EUR/JPY Falls to 10-Year Low in Risk Rout, Italian Auctions in Focus
Risk trades deteriorated in early US trading on Wednesda, sending EUR/JPY to its lowest level in 10 years. USD was the top performer while GBP lagged. The Asia-Pacific schedule is quiet.
As US traders came to their desks, the GBP began to fall sharply. It was quickly followed by the euro and, later, the broad risk trade. Low liquidity exaggerated the moves, which were driven by a number of reasons : 1) Concerns about a growing ECB balance sheet after weekly data was released 2) A rise in overnight ECB deposits, suggesting banks are unwilling to lend to one another 3) rumors of European sovereign downgrades 4) worries about the Italian auction
None of these reasons stand up particularly well to scrutiny. Flows, year-end settlement and possible hedge fund closures/redemptions were more likely culprits.

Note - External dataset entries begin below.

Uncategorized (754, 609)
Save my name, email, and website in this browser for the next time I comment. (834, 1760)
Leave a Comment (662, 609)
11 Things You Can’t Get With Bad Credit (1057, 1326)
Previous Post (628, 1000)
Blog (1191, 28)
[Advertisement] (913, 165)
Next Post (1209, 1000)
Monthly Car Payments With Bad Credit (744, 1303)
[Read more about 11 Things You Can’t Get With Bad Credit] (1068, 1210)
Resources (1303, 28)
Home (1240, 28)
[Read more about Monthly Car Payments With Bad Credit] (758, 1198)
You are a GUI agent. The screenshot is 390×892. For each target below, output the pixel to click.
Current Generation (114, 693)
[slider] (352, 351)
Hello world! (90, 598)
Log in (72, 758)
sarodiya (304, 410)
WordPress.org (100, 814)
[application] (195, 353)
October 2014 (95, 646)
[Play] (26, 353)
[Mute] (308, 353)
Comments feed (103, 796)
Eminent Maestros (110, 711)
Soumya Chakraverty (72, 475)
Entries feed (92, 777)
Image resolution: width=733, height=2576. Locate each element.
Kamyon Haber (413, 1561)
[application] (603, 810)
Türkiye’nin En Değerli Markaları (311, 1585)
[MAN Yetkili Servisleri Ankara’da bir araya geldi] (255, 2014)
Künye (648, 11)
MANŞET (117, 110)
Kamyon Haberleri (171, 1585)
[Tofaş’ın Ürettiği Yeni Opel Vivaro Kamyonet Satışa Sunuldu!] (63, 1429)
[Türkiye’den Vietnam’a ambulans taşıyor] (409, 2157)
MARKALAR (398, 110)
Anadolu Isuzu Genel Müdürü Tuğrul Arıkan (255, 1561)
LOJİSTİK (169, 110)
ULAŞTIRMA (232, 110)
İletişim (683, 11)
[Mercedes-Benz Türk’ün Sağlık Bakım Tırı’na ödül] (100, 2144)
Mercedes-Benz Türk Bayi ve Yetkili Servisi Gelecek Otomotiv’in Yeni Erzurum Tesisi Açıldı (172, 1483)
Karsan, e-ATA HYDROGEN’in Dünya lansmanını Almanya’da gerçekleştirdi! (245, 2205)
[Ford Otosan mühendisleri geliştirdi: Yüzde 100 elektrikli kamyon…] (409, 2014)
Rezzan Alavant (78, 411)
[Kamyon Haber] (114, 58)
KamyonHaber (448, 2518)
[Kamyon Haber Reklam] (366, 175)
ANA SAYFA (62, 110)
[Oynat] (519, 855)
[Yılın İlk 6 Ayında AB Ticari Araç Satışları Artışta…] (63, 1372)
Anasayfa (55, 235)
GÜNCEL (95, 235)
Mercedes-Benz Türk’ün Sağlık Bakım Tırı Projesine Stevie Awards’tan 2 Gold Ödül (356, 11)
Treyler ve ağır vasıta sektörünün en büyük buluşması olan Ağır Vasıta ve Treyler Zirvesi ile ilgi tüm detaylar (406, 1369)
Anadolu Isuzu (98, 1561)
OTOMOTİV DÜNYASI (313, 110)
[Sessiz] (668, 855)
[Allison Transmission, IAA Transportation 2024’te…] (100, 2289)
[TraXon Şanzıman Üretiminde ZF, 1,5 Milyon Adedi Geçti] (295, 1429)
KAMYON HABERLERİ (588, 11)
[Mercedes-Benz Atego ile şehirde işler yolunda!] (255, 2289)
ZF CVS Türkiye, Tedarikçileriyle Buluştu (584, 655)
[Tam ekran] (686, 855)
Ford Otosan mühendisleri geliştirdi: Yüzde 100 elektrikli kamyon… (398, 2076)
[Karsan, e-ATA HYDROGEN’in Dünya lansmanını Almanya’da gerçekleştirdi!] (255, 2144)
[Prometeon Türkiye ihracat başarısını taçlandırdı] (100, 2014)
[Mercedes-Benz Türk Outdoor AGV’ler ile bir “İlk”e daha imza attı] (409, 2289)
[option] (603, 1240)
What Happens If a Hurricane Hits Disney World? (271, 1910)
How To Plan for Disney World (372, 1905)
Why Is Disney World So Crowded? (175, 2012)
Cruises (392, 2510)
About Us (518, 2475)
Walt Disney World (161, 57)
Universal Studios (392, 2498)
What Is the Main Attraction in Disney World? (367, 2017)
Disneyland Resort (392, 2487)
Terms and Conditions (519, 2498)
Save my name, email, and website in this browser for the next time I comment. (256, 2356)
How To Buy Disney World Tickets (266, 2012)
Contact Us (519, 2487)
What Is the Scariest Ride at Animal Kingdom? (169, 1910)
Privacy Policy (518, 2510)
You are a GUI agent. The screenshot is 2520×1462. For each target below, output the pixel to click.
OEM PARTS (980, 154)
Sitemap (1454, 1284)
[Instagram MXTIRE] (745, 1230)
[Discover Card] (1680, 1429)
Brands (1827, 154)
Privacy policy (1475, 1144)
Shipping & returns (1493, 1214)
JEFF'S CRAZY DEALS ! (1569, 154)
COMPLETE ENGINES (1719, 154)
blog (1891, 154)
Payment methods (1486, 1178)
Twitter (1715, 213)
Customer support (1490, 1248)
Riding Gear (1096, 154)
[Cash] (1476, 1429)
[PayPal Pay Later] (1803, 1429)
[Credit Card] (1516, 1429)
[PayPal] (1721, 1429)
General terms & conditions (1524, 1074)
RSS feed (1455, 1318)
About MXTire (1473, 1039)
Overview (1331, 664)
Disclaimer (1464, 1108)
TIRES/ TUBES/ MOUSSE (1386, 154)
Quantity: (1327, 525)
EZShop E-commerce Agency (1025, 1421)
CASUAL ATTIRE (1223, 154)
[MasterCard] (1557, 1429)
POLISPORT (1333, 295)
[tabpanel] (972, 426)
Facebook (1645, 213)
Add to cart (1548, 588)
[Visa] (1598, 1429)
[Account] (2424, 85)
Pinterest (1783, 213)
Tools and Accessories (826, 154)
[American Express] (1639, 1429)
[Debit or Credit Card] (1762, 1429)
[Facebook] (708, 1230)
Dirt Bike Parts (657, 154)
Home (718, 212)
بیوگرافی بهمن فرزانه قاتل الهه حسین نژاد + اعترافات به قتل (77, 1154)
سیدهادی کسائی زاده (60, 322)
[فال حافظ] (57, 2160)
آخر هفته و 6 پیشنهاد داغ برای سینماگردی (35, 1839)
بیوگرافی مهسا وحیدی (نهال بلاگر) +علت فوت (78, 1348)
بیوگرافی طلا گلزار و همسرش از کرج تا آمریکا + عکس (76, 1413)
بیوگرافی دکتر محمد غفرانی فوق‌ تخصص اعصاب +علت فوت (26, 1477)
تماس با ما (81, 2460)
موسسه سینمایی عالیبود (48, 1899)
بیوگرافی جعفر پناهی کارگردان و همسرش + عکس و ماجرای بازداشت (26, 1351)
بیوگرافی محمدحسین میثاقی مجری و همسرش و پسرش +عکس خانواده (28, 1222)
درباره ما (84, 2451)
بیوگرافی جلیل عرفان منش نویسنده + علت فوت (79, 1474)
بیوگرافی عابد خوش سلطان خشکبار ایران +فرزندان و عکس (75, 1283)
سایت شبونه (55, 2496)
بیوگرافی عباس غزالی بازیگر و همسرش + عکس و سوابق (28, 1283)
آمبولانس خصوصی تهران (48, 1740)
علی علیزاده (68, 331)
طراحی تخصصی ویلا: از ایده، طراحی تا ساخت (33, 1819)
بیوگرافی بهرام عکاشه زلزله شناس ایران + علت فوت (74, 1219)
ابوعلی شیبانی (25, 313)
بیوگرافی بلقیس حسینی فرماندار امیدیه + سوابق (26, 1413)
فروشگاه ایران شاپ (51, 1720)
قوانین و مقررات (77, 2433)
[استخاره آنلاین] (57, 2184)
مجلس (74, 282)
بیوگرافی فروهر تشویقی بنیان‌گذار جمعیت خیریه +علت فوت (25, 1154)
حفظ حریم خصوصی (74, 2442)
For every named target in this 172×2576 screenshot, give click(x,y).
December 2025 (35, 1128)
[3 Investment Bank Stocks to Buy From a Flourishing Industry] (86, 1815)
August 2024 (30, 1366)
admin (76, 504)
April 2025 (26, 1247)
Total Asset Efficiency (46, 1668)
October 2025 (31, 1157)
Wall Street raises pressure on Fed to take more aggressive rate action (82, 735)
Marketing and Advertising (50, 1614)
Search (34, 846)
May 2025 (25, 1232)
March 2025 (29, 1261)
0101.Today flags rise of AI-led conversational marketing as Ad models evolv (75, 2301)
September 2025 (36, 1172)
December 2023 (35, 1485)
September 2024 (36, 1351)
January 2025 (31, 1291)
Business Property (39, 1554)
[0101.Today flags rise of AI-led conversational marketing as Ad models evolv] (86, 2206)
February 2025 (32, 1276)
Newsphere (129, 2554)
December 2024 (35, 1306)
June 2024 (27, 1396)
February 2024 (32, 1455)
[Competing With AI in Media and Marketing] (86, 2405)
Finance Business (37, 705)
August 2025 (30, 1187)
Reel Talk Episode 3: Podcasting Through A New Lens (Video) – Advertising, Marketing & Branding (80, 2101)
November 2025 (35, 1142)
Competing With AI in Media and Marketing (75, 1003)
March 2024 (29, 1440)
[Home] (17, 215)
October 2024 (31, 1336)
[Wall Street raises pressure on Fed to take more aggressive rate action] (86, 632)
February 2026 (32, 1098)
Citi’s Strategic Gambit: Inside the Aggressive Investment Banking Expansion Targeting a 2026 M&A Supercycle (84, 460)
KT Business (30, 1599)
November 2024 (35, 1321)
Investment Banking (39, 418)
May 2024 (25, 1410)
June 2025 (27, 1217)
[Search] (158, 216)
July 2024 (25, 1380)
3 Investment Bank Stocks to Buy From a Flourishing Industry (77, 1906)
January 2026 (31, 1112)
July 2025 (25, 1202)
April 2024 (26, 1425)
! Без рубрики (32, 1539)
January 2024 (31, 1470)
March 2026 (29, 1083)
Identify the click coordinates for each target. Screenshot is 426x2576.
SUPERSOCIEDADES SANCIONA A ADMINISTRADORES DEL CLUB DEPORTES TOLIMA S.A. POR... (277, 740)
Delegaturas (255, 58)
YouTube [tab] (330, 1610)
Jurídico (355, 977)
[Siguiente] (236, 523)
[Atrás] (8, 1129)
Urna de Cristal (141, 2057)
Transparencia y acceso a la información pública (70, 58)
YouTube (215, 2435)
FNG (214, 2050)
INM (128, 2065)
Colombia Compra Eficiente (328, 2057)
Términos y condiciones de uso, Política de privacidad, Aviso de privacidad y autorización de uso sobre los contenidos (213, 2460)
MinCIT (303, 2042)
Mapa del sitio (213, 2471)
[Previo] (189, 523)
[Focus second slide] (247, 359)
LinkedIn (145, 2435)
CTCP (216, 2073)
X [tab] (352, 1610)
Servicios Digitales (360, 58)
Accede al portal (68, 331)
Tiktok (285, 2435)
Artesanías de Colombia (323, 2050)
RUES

No major US economic data was released in the session but various metrics on the US holiday shopping season suggested a 3-5% y/y improvement. We caution that it is still early for drawing conclusions.
Oil fell back below $100 after climbing earlier on the growing war of words between Iran and the US regarding the Strait of Hormuz. US naval commanders said a closure of the Strait will not be tolerated.
Perhaps the most significant move was a brief fall in EUR/JPY below the October low of 1.0075 to a fresh 10-year low. A more sustained break would be deal a significant technical blow.
Other large moves came in gold (-2.7%) silver (-6%) and the S&P 500 (-1.3%) as it fell into negative territory on the year.
With no data scheduled for the Asia-Pacific session, the focus will sharpen on a series of longer-dated Italian debt auctions in the day ahead. Yields at short-term bill auctions on Wednesday were roughly half of what they were a month ago. This helped to pull down longer-dated yields in early trading but after the sharp euro selloff, 10-year rates climbed back to nearly unchanged at 7%.
The market doesnt appear to be betting on a large improvement partly because of persistent signs of year-end cash hoarding. Even if yields improve in the sale, it may be risky to buy EUR given illiquid markets and unpredictable flows.